Additional considerations are the following documented by the American Psychiatric Association (APA):

Section 1-C

Question: Can an ethical psychiatrist participate in the legal execution of a prisoner by injecting a lethal dose of a sedative?

Answer: Section 1 (AMA) says: A physician shall be dedicated to providing competent medical service with
compassion and respect for human dignity.

Section 1, Annotation 4 (APA) states:

A psychiatrist should not be a participant in a legally authorized execution. One could argue that death by injection of a sedative is more compassionate and more dignified than death by gas chamber, firing squad, or the executioner's noose. Nevertheless, the overriding meaning of this principle is that the physician-psychiatrist is a healer, not a killer, no matter how well purposed the killing may be. (See Opinion 2.06, AMA Council Opinions, 2000-2001.) (July 1977)

Consider also the AMA policy on Capital Punishment (Section E-2.06) which also supports the position of the psychiatrists.

We physicians are here to heal, comfort, educate, support, and give compassionate care. We are not here to harm, as clearly stated in Dr. Herbst’s informative essay. We are certainly not gods to decide who lives and who dies. And we should never assist anyone in harming or killing himself/herself. We believe that life is to be treasured. We believe in not prolonging life when care is futile, honoring patients’ advance directives. We believe that the doctor-patient relationship is privileged and based on trust. We must not forfeit that trust.

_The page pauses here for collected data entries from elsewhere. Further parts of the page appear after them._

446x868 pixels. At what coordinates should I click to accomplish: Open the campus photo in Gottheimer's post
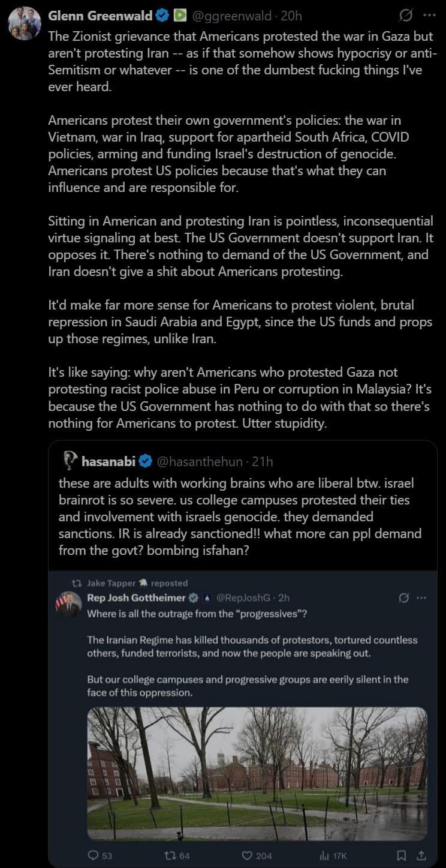click(x=257, y=773)
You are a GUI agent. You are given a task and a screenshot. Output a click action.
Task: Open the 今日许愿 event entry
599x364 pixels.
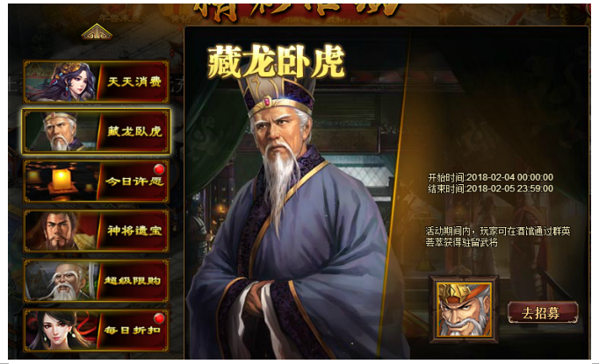[x=96, y=181]
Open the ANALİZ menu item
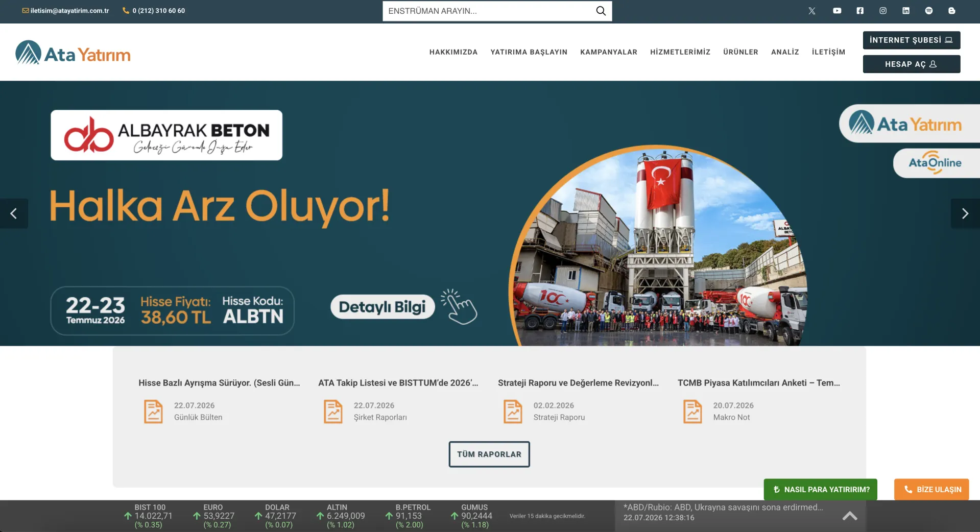 tap(785, 52)
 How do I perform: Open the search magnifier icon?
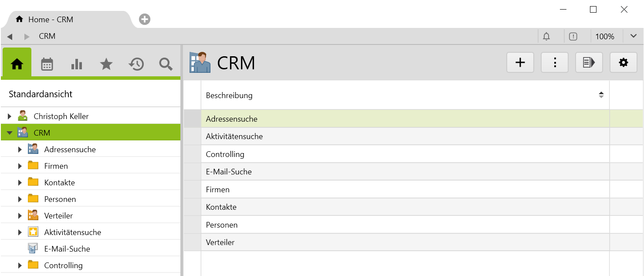(166, 64)
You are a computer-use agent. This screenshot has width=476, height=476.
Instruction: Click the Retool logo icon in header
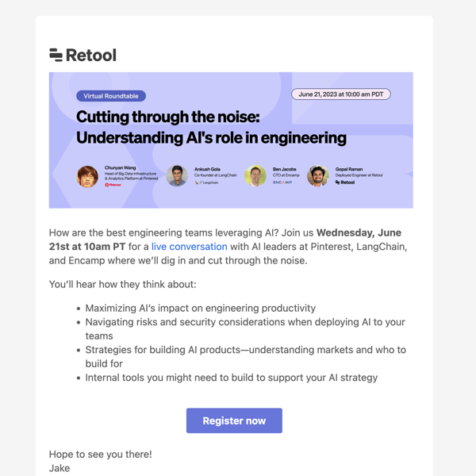(x=56, y=55)
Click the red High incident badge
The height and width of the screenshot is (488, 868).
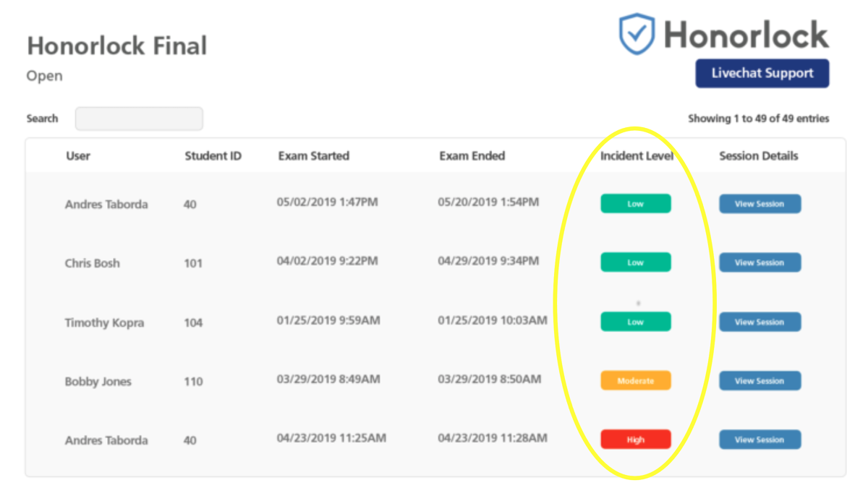tap(635, 440)
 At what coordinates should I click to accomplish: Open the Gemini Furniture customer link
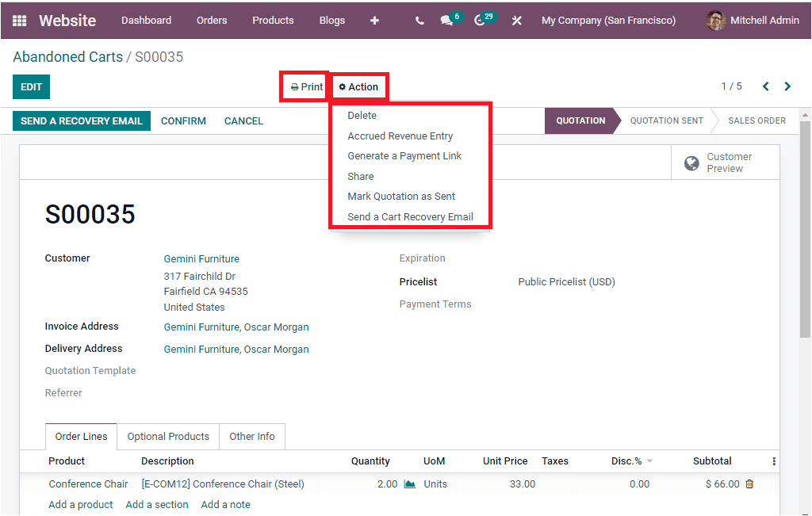click(201, 258)
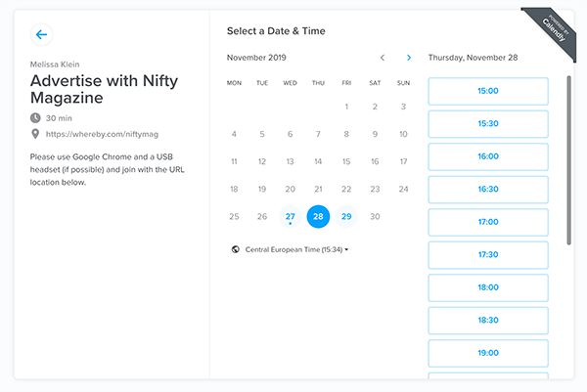
Task: Pick the 17:00 time slot
Action: (x=487, y=222)
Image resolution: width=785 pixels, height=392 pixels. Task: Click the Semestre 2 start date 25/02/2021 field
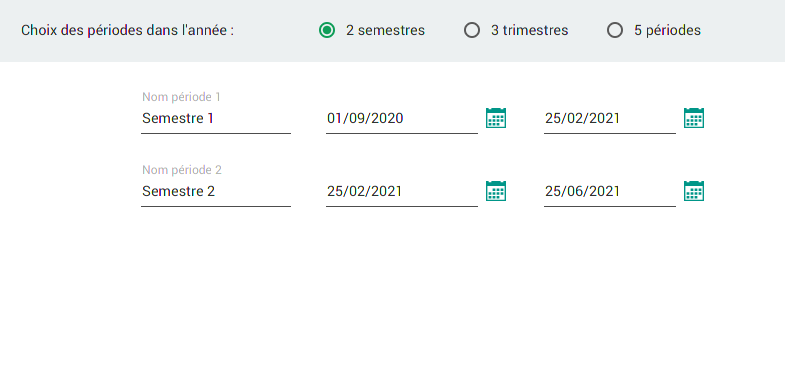point(402,192)
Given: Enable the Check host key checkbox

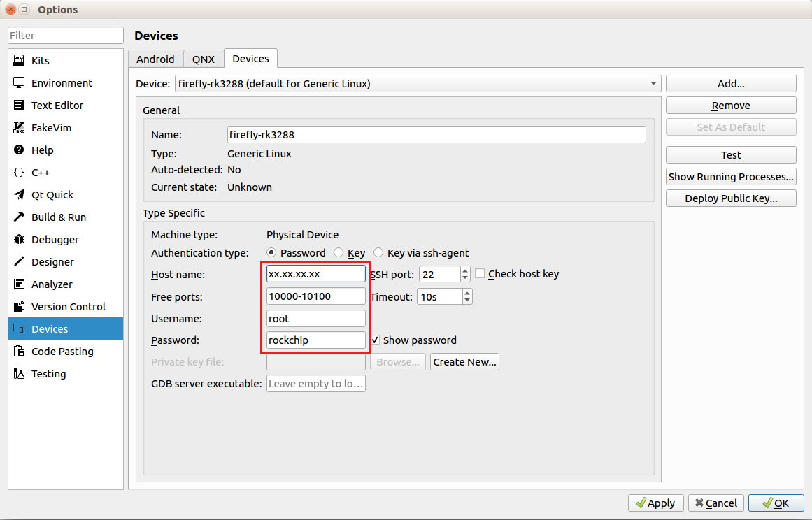Looking at the screenshot, I should [x=480, y=274].
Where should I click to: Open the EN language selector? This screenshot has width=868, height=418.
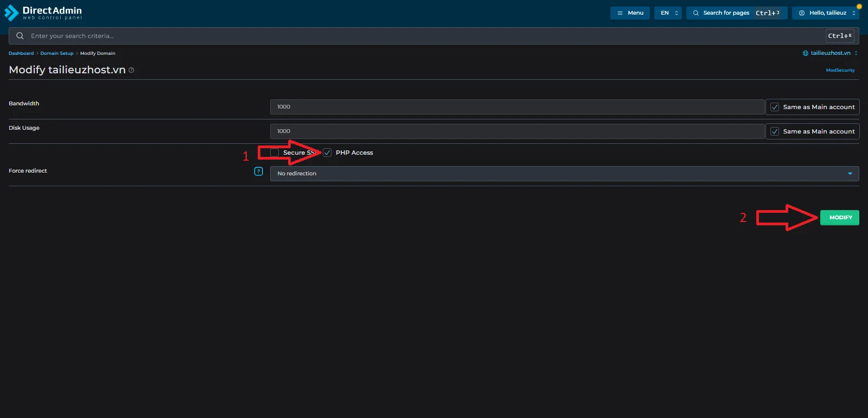click(x=668, y=13)
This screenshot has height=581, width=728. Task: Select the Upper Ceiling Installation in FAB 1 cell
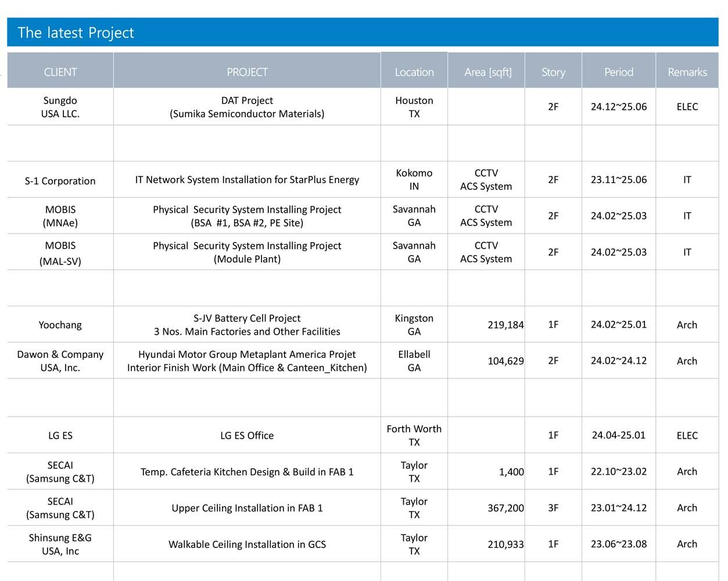pyautogui.click(x=247, y=508)
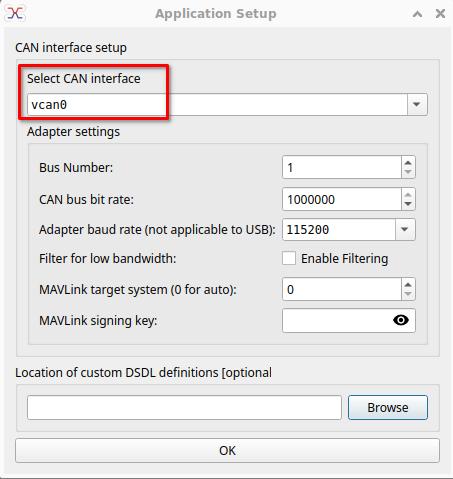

If AB 651 “specifically prohibits euthanasia”, just try to explain the difference in principle between actively killing someone versus actively helping someone kill himself/herself. Really caring means going beyond just accepting a patient’s choice and request to do harm to himself/herself; it means exploring life-saving options that may include psychiatric intervention, adequate pain management, community resource referrals, spiritual help, pastoral consultation, family counseling, palliative care, hospice involvement, and compassionate end-of-life care. (See the AMA definition of Euthanasia (Section E-2.21) and PAS (Section -2.211).)

We strongly urge the CMA to hold its position against PAS. Don’t weaken. Don’t be neutral. Being neutral is how Oregon and its physicians lost the battle to oppose PAS.